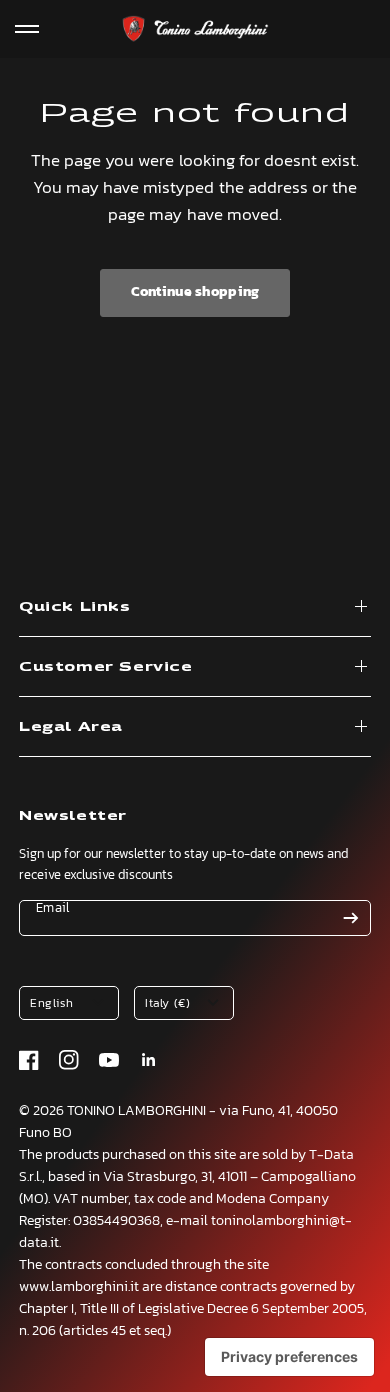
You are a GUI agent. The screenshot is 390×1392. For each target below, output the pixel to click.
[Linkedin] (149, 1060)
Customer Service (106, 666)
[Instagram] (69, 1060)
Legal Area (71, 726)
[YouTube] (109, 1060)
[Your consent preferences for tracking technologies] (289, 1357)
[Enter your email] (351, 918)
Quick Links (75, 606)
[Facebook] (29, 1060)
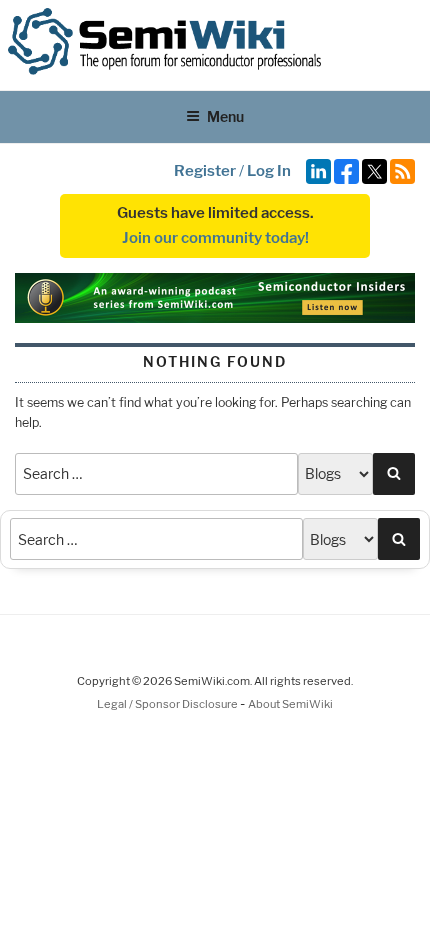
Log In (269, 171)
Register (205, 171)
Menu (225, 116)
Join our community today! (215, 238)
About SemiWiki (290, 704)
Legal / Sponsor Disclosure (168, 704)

TASK ITEM: Skip the pictures, then return the rest of the data exactly.

FINISHED EXERCISE:
You are a GUI agent. The screenshot is 390×1392. For each target below, output the pixel to click.
[Linkedin] (149, 1060)
Customer Service (106, 666)
[Instagram] (69, 1060)
Legal Area (71, 726)
[YouTube] (109, 1060)
[Your consent preferences for tracking technologies] (289, 1357)
[Enter your email] (351, 918)
Quick Links (75, 606)
[Facebook] (29, 1060)
Log In (269, 171)
Register (205, 171)
Menu (225, 116)
Join our community today! (215, 238)
About SemiWiki (290, 704)
Legal / Sponsor Disclosure (168, 704)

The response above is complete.